『すみれ』 母親想いで早く生まれてきてくれたわが子
投稿者:ハナ
私たち夫婦の初めての子が女の子であるという事がわかったのは妊娠八ヶ月の時でした。
それまで、子供の名前は男女ともに何となく考えていました。
しかし、生まれてくる子の性別がわかると、それが一気に本格化(?)しました。
名付けの事で夫と話し合う事も多くなりました。
名付けに関して夫と意見が共通していたのは『自然に関するもの』という事です。
たとえば、草木の名前や、風や水などの自然現象など、とにかく自然に関する漢字や文字を名前にしたいと思っていました。
その理由の一つが、私自身の名前が花の名前である事でした。
私は自分の名前をとても気に入っていました。
ところが…。
出産予定日が七月上旬だったのです。
できれば、生まれた季節に咲く花の名前をつけたいと思っていました。
春ならば、桜、梅、桃。
そして秋冬ならば、紅葉や楓、椿など。
でも、夏の花のイメージが、どうしても名前と結びつかずに、かなり悩みました。
そんな中、マリンスポーツが好きな夫は、夏を感じさせる名前をいくつか候補にし始めました。

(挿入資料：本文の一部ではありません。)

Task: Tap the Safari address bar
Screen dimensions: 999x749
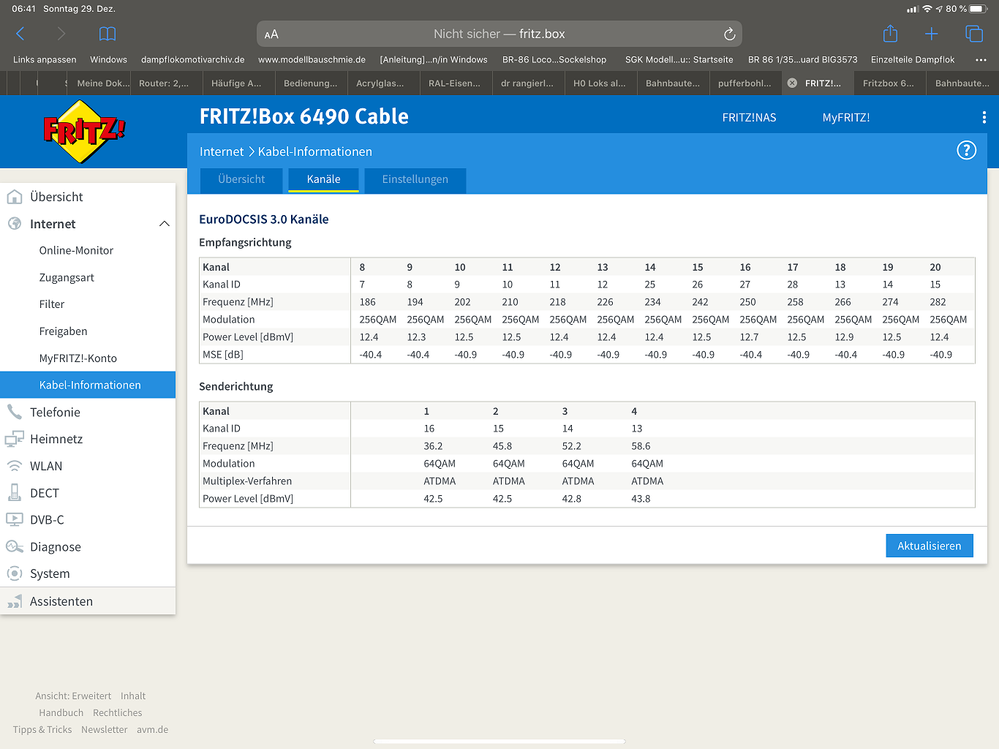Action: point(499,34)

それも確かに自然を感じさせる素敵な名前ばかりでした。
でも…。
私はどうしても花の名前にしたいと思っていました。
また、その季節の花でなくては意味がない、と思っていました。
そして、その思いに関しては、とにかく頑固(!)でした。
そんなある日、私は突然、破水しました。
あわてて病院へ行くと、すぐに分娩体制に入るとの事でした。
そして、その日中に私は元気な女の子を出産しました。
予定日より、三週間も早い六月の中旬でした。
それから病室で休んでいると、駆けつけてくれた夫が私に聞きました。
名前どうする?と。
私は『すみれ、でいい?』と言いました。
夫は、そうだと思ったと言って笑いました。
実は出産の直前、夫と名付けの事で少し揉めてしまったのです。
どうしても花の名前がいいけれど季節に合う名前がない、と悩み続ける私が夫は理解できなかったようなのです。

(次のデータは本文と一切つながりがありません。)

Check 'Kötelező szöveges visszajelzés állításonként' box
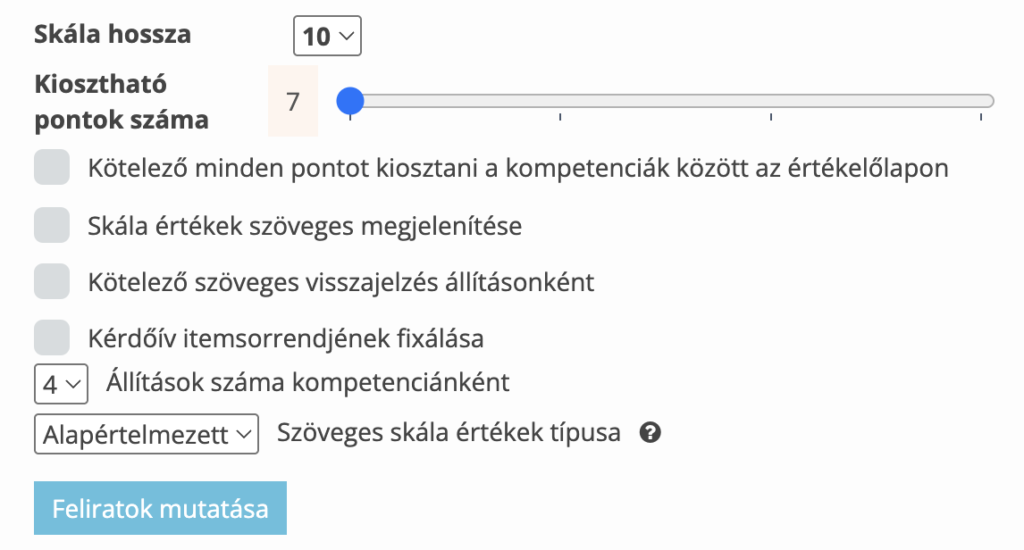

そして、夏生まれだからこの名前にする!と、夫に断言されてしまっていたのです。
でも、生まれた子は六月生まれでした。
結局、季節的には春と夏の中間、だからどちらの季節にもふさわしい、という私の強気な理論(?)が押し通される結果になったのです。
今では毎年春になると、すみれの花が庭いっぱいに咲き誇ります。
種類によっては、六月になってもきれいな花を咲かせます。
予定日よりもずっと早い出産であわてましたが、思いどおりの素敵な花の名前を付けられて、幸せです。